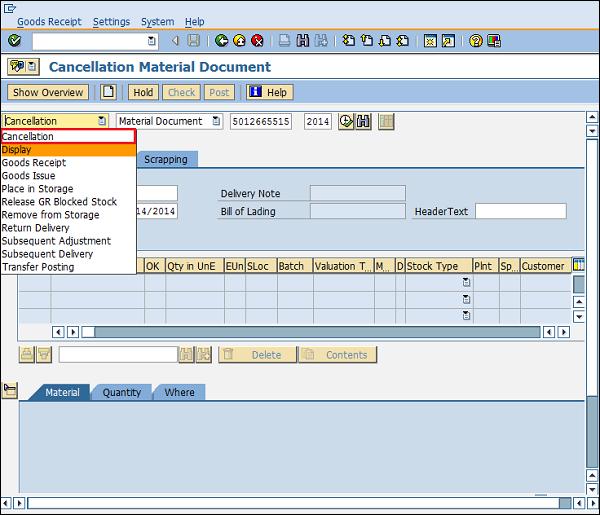Open Help via yellow question mark icon

476,41
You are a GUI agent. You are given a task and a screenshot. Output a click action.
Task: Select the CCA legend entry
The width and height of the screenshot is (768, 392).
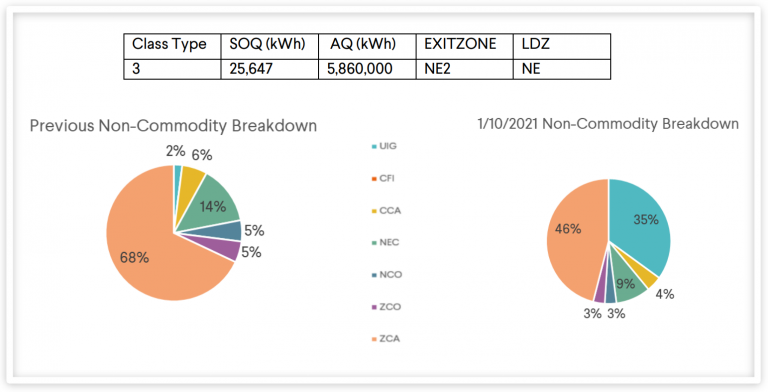(x=386, y=211)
---*---
## WHAT THIS TASK INVOLVES
Please write out exactly the lines from the one containing "Task: Select the CCA legend entry" through the last line of the records above, and leave out any pictures.

## COMPLETED EXERCISE
Task: Select the CCA legend entry
The width and height of the screenshot is (768, 392).
(x=386, y=211)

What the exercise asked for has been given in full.